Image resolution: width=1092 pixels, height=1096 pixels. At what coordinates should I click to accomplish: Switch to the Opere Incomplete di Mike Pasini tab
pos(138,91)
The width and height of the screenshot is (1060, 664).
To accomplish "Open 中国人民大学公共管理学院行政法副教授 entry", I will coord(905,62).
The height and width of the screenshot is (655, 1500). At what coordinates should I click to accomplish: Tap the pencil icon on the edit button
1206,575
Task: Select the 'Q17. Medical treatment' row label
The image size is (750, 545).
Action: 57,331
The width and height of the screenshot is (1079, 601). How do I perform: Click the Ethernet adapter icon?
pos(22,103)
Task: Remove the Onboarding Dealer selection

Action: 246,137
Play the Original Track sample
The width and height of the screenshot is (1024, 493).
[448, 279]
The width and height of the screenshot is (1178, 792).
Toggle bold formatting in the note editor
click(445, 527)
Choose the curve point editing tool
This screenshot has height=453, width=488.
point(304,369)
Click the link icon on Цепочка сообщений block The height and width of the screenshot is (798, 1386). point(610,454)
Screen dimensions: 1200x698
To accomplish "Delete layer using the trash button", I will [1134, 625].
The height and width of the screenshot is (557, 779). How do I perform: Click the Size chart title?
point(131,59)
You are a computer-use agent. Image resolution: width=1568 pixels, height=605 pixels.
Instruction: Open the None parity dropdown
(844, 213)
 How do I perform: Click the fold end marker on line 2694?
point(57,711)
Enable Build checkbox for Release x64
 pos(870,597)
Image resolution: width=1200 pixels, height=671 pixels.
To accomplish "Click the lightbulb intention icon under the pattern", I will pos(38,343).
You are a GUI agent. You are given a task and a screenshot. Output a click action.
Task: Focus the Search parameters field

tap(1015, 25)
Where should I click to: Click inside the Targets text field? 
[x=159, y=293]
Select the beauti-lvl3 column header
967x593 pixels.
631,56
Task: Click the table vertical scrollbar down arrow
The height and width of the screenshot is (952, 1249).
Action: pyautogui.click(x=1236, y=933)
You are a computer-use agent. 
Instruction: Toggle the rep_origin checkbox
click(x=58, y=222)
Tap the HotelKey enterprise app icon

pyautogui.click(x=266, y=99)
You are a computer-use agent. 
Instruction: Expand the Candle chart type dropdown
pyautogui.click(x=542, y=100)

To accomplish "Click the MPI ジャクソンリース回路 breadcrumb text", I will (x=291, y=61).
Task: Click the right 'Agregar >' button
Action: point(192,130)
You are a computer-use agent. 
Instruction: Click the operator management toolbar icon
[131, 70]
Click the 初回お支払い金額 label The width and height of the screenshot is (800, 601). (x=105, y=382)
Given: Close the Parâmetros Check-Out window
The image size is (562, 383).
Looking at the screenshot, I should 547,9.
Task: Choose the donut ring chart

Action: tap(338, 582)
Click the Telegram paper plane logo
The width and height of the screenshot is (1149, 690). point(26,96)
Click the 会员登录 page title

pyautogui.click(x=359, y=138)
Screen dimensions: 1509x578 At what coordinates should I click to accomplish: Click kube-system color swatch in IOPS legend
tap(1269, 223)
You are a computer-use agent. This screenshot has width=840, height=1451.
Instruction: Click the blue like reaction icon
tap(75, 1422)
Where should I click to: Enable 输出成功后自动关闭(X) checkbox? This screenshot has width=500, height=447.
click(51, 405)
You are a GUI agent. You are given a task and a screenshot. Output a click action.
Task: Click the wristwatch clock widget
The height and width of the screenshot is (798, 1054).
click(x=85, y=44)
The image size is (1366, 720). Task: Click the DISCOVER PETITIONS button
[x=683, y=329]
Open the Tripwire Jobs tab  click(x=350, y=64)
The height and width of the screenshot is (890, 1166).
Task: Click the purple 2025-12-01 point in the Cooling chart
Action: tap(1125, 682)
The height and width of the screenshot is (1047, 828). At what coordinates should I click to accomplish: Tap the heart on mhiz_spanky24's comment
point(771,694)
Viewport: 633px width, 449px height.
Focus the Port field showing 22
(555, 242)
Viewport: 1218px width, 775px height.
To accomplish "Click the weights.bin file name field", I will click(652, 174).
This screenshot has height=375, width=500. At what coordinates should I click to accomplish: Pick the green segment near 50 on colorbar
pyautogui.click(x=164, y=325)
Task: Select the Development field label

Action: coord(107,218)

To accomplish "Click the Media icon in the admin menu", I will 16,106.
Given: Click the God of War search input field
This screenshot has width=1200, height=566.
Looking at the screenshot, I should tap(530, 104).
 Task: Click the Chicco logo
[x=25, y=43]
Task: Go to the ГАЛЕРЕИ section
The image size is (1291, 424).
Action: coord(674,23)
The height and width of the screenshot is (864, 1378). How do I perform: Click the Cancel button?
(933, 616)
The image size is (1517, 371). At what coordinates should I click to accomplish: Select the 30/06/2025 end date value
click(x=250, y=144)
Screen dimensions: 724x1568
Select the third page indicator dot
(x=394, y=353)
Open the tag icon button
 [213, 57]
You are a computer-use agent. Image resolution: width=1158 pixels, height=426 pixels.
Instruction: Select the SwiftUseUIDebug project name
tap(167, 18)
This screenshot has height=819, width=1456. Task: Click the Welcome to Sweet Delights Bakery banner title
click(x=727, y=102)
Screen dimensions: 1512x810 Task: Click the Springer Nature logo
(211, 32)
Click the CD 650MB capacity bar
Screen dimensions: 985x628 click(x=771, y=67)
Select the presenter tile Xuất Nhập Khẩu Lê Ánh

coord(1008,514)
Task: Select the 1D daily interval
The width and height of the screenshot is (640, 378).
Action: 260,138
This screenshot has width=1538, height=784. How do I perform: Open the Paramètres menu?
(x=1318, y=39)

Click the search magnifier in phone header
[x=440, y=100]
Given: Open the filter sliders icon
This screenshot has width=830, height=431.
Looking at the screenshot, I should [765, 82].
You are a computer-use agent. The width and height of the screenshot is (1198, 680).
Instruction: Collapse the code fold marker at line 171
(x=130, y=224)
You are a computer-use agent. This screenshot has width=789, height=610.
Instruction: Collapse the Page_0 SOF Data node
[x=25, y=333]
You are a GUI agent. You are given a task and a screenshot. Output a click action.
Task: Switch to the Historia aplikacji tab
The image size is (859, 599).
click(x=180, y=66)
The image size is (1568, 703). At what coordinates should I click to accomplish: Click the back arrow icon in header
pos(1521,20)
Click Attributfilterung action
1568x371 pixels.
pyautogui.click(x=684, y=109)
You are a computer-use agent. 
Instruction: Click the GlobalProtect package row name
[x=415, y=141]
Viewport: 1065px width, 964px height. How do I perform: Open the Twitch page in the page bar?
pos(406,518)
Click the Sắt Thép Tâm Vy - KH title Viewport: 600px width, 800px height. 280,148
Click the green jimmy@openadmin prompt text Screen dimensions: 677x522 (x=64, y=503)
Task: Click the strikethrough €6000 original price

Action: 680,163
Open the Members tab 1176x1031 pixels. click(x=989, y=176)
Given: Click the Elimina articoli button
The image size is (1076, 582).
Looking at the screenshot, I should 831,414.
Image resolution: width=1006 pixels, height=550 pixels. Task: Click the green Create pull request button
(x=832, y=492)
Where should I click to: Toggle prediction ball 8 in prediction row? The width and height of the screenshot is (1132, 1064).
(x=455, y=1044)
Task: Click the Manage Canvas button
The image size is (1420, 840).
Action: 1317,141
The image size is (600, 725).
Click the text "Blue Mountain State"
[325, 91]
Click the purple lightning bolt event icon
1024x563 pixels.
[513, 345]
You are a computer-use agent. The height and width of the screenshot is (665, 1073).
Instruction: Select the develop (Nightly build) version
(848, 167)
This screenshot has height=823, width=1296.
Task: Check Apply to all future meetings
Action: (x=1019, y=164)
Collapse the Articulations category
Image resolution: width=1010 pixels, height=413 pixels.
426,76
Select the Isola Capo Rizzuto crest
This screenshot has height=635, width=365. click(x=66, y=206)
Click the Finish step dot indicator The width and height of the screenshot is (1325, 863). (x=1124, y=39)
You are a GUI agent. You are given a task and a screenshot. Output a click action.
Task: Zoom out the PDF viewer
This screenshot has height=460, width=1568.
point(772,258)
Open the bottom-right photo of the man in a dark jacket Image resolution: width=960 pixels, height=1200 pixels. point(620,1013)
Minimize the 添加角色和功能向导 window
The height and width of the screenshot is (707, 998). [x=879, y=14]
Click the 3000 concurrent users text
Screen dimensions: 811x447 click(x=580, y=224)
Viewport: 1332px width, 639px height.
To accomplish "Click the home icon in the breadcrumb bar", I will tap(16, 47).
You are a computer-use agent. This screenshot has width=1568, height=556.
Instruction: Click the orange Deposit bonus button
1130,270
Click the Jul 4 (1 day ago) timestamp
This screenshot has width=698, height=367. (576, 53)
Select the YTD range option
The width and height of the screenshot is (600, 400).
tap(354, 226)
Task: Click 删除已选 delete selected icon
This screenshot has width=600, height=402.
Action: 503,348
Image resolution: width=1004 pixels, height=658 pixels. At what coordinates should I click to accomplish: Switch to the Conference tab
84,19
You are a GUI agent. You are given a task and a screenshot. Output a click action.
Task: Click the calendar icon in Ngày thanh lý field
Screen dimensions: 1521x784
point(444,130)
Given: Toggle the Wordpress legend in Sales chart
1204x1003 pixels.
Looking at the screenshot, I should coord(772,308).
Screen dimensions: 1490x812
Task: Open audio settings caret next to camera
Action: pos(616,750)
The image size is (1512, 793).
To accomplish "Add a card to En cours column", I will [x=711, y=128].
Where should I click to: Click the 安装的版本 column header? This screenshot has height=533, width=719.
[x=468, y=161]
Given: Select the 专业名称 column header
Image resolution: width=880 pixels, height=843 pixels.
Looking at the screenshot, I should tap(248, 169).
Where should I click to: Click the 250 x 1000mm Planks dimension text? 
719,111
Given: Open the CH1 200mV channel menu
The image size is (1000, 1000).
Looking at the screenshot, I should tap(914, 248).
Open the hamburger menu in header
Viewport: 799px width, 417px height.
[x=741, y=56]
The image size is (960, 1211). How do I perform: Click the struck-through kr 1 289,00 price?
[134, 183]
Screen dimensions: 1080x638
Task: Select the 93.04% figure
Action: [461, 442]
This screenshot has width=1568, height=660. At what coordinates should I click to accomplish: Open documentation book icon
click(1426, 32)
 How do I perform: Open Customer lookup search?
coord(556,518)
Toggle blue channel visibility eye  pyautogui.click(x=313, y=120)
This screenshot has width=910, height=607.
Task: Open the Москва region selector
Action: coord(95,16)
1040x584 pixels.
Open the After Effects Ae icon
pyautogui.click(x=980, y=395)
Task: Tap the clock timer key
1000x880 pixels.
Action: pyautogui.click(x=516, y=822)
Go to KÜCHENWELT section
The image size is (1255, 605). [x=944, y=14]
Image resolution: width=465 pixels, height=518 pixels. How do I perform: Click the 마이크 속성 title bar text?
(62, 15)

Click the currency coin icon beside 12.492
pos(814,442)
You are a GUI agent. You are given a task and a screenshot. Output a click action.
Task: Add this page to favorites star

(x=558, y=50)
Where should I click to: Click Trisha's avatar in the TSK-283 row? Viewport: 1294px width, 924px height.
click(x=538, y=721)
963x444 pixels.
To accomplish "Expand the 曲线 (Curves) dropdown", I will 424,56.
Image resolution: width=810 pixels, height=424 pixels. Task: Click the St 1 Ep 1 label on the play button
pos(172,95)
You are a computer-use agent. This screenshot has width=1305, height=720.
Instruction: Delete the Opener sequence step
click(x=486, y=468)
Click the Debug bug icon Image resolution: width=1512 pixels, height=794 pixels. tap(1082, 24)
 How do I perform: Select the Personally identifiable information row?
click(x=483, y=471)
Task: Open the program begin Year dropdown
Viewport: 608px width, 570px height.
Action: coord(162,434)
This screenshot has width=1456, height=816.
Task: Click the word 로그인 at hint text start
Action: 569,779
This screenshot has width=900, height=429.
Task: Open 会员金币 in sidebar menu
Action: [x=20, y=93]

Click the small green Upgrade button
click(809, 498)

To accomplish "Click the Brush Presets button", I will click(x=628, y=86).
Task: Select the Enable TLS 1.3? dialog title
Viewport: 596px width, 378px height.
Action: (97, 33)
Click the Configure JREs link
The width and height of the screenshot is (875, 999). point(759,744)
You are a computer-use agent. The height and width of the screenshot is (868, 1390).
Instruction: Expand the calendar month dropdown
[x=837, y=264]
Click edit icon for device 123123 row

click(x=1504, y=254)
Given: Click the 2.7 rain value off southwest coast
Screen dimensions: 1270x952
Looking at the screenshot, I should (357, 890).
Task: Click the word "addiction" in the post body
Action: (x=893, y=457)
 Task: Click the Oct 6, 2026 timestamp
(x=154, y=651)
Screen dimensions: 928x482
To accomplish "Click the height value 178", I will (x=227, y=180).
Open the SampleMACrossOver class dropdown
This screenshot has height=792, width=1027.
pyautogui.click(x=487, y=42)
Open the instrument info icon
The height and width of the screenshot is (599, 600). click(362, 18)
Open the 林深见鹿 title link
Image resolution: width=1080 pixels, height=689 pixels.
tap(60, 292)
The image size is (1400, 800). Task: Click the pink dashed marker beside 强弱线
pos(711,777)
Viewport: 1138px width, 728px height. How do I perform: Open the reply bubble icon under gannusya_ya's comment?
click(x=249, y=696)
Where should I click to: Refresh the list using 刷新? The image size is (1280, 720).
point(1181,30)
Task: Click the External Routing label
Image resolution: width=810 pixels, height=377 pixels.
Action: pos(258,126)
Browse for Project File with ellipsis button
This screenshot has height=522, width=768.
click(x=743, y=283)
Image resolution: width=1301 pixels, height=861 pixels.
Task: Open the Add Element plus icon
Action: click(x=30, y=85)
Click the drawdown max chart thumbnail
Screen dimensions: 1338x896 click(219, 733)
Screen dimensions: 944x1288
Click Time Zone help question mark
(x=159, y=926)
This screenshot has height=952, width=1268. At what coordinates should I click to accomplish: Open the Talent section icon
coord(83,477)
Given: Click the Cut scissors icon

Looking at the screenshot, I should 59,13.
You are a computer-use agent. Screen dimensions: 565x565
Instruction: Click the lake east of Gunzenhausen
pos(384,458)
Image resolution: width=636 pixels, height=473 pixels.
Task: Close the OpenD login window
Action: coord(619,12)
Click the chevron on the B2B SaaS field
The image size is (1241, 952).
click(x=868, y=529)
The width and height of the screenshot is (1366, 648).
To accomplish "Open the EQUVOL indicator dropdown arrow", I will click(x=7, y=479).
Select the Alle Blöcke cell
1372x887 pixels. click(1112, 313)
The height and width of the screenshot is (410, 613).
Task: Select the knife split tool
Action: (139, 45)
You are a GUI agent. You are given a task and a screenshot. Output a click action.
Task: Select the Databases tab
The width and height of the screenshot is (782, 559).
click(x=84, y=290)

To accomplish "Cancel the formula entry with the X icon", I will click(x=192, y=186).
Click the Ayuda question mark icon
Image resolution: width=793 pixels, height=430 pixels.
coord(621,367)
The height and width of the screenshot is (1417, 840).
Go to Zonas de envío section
__________
Search the listing above for lines containing "entry", and copy them.

To accomplish "Open 中国人民大学公共管理学院行政法副教授 entry", I will coord(905,62).
To accomplish "Cancel the formula entry with the X icon", I will click(x=192, y=186).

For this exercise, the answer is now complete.